ABSTRACT

Mary Ann Ashford was born in London in 1787 to a licensed victualler in the City, and by 1800 she was an orphan. Her relations wished her to take up needlework, but this independent-minded 13-year-old refused, since it was a highly seasonal trade, and she had no one to support her during periods of unemployment. Instead, Ashford opted to become a servant, much to the horror of her upwardly mobile family. Only her Aunt Margaret was willing to give her a place to stay when she was between jobs. Ashford changed employers many times throughout her seventeen years as a servant. She worked her way up to the position of cook and at one point had to fend off an abusive suitor. Ultimately, as the early sections of the excerpt below describe, she took a position with the chaplain’s family at the Royal Military Asylum (the RMA) in Chelsea.
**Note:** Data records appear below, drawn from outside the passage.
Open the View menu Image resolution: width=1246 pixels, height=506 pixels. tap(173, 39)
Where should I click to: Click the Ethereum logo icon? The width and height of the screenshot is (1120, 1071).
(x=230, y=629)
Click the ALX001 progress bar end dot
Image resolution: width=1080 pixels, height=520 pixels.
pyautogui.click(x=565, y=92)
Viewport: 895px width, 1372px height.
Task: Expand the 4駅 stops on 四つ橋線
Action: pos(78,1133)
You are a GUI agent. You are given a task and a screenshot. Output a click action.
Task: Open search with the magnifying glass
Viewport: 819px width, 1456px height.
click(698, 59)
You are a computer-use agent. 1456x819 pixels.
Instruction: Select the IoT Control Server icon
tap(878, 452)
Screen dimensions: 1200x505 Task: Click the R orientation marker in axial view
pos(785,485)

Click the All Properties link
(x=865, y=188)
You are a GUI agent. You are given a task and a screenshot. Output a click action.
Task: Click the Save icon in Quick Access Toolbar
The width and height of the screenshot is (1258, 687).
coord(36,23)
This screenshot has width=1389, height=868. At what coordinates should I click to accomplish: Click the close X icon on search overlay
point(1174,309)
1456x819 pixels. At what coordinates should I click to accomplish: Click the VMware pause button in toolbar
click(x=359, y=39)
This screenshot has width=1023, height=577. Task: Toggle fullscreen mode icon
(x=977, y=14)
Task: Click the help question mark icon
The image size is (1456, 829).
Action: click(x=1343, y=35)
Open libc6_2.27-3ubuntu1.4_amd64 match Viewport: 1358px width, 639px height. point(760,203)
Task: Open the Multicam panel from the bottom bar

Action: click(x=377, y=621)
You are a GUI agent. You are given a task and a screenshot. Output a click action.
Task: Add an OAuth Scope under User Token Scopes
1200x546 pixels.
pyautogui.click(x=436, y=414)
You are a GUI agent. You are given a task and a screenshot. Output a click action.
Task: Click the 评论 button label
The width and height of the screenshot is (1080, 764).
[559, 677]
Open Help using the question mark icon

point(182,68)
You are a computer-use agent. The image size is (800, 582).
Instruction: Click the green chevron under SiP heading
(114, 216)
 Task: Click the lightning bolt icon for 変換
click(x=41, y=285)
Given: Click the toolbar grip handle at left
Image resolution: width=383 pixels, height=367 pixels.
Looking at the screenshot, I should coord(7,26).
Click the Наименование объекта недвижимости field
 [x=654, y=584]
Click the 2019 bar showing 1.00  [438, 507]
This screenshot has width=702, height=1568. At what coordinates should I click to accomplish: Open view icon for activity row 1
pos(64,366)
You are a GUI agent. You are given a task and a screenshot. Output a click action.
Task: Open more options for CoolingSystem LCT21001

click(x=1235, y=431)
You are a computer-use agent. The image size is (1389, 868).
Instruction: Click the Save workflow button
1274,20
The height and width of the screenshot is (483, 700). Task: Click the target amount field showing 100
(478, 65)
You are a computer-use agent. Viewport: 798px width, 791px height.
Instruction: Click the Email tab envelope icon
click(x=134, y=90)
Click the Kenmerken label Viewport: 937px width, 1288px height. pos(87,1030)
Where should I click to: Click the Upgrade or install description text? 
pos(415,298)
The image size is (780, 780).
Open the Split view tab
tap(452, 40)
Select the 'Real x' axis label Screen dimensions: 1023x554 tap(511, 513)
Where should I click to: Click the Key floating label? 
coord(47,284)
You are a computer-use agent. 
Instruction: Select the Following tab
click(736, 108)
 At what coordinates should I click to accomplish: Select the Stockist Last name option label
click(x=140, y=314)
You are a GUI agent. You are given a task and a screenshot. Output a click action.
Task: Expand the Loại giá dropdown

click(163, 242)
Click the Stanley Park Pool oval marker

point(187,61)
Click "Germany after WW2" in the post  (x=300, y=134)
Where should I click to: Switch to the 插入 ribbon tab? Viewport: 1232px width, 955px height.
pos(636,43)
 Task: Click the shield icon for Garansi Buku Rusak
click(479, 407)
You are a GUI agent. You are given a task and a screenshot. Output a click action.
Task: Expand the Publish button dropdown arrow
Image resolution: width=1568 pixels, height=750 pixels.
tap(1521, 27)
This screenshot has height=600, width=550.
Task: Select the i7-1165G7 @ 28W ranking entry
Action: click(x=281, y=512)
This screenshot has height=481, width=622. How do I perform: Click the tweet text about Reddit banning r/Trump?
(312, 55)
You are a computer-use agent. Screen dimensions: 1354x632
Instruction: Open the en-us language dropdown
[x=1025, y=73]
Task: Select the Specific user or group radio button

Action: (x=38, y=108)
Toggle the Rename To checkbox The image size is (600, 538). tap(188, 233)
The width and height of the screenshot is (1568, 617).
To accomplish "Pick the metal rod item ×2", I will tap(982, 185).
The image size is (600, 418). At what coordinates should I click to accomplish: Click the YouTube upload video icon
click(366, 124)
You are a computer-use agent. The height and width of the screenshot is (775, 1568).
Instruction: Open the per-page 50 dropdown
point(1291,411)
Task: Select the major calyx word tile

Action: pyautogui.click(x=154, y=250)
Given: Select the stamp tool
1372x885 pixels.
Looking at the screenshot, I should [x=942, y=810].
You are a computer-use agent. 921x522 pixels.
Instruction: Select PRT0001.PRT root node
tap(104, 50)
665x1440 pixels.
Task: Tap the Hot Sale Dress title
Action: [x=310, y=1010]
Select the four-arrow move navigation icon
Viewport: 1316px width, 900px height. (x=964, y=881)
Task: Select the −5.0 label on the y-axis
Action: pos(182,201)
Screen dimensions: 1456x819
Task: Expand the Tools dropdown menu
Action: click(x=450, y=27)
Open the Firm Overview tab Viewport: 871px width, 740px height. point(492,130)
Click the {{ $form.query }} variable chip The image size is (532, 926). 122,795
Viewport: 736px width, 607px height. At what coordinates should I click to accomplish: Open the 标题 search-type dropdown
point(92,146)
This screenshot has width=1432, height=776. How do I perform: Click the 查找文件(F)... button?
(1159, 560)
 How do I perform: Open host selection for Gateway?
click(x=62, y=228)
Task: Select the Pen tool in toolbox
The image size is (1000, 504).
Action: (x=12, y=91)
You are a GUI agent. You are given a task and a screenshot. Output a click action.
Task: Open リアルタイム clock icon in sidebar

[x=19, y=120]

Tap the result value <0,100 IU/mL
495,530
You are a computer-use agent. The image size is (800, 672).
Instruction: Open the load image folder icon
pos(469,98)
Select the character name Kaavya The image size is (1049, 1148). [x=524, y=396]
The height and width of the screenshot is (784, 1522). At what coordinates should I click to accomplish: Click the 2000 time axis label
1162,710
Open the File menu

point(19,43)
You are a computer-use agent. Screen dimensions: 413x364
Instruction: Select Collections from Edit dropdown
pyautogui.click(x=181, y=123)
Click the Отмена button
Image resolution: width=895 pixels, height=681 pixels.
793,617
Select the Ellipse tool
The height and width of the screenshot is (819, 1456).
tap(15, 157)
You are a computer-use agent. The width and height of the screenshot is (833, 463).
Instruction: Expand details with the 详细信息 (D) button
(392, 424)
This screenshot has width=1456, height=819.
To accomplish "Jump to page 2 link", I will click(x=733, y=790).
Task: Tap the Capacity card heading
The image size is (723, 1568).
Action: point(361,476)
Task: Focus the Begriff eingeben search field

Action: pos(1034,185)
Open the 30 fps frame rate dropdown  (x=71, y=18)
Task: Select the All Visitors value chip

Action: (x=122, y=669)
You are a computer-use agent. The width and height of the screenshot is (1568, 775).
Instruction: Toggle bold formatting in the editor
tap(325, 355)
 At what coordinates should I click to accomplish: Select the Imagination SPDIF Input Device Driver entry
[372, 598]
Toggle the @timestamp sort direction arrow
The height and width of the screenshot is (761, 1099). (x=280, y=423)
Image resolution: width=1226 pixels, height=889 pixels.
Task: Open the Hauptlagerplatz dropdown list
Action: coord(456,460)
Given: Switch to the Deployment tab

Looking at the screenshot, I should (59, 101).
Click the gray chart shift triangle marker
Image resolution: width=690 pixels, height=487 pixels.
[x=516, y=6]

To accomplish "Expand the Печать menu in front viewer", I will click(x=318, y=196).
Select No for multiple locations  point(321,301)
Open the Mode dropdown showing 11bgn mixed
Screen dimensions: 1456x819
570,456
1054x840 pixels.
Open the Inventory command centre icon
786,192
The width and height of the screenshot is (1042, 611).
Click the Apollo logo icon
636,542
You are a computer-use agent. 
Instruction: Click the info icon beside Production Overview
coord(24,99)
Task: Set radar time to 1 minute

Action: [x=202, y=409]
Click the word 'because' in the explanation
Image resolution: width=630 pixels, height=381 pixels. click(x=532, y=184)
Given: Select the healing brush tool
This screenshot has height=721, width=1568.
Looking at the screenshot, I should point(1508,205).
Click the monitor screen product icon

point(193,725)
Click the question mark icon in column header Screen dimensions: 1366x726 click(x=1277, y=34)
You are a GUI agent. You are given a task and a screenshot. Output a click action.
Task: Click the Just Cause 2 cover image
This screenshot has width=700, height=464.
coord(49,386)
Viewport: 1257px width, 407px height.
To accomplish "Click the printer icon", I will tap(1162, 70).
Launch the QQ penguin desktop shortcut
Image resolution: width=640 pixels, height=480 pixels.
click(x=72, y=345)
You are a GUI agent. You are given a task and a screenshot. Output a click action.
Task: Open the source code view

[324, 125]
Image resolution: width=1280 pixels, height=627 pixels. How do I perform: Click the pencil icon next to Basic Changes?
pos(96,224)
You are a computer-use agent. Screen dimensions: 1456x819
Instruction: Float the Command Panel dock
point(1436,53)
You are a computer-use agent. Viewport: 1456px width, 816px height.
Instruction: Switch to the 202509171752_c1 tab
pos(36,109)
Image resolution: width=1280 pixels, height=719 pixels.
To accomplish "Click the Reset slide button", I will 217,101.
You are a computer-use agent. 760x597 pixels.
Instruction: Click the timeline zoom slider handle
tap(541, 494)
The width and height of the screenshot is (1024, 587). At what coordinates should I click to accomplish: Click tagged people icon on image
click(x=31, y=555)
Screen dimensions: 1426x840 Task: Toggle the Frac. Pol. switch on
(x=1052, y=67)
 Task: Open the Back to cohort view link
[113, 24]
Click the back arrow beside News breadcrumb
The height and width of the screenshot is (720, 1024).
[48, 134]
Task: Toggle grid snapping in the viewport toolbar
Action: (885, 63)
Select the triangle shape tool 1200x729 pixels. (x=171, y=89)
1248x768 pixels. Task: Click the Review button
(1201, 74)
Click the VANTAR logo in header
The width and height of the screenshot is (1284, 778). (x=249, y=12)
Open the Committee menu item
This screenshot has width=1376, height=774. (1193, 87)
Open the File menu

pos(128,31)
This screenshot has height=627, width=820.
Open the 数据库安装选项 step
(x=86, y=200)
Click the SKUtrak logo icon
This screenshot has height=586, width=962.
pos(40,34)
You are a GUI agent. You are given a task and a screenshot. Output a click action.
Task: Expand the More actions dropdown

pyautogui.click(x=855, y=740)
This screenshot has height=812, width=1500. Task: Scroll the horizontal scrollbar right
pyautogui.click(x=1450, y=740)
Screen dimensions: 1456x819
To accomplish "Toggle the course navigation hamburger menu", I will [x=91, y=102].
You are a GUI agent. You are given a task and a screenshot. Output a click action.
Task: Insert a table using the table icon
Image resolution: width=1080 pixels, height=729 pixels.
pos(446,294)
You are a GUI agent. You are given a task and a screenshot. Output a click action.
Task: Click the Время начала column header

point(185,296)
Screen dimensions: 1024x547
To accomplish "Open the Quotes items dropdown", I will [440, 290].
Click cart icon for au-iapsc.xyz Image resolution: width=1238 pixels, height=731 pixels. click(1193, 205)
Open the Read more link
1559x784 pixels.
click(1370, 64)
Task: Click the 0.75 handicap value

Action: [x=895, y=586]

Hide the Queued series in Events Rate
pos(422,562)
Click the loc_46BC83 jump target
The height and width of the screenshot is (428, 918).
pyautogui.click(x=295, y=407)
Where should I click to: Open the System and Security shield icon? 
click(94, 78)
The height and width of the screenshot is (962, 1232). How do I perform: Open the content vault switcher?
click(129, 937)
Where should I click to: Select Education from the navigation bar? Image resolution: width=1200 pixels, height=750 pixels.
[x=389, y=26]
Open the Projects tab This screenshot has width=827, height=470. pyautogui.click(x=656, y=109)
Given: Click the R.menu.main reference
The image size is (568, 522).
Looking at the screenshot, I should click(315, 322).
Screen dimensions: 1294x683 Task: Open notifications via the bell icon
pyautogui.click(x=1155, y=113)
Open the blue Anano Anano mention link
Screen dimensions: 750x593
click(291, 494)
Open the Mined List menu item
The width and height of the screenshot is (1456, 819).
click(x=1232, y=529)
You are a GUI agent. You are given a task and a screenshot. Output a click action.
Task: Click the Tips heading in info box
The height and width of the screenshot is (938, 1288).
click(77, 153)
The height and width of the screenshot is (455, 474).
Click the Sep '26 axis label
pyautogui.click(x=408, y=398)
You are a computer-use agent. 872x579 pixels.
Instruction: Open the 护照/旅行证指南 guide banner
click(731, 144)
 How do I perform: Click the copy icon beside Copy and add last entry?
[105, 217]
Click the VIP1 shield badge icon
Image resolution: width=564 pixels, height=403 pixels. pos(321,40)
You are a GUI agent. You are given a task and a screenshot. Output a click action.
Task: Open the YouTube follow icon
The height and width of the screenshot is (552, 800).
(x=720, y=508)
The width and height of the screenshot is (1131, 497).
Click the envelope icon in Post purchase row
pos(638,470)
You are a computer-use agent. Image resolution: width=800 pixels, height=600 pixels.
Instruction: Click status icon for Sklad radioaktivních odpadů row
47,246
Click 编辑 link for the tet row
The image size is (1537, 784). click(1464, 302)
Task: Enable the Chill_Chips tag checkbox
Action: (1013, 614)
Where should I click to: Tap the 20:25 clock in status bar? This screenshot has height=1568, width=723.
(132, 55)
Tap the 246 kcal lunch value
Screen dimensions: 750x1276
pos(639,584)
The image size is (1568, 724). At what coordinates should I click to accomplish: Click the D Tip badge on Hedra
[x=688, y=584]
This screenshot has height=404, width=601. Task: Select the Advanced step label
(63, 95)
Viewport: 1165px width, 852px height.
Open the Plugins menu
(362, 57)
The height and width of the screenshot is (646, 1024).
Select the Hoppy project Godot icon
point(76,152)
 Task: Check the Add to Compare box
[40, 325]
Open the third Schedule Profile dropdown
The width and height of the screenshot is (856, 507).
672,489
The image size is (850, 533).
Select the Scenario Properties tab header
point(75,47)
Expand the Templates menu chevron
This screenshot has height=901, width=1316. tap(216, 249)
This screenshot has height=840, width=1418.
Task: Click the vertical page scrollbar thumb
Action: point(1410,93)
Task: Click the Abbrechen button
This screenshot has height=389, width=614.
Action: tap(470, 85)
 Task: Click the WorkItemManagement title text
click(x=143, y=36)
As explained earlier in the Education section of this volume, the RMA admitted primarily the children of NCOs and enlisted men in the British army who had died on active service, or soldiers’ children who had lost their mothers. Ashford never names the RMA, referring to it throughout (sardonically) as “Fairy Land”. On 3 November 1817, she married James Dallison, the sergeant-shoemaker at the RMA. Shortly after she gave birth to her sixth child, her husband died, and Ashford subsequently married Edward Green, the sergeant-tailor at the institution. They remained at the RMA until December 1835, by which time Green had become too infirm to continue working. After the publication of her autobiography in 1844, Ashford disappears from history. Sales figures for the book do not seem to be available, nor does it seem to have been reviewed. A number of historians have used Ashford’s book as a rare and valuable window onto servant life, but her struggles with the military bureaucracy are equally illuminating. Although Ashford may have been unusually determined, her dealings with the RMA commissioners clearly indicate that army wives were not necessarily powerless pawns meekly accepting military dictates. The poem with which she ends her book is from Henry Wadsworth Longfellow’s “A Psalm of Life”. The minutes of a number of Royal Military Asylum Commissioners’ meetings, which are appended to the Ashford excerpt, bear out many of the claims she made in her memoir.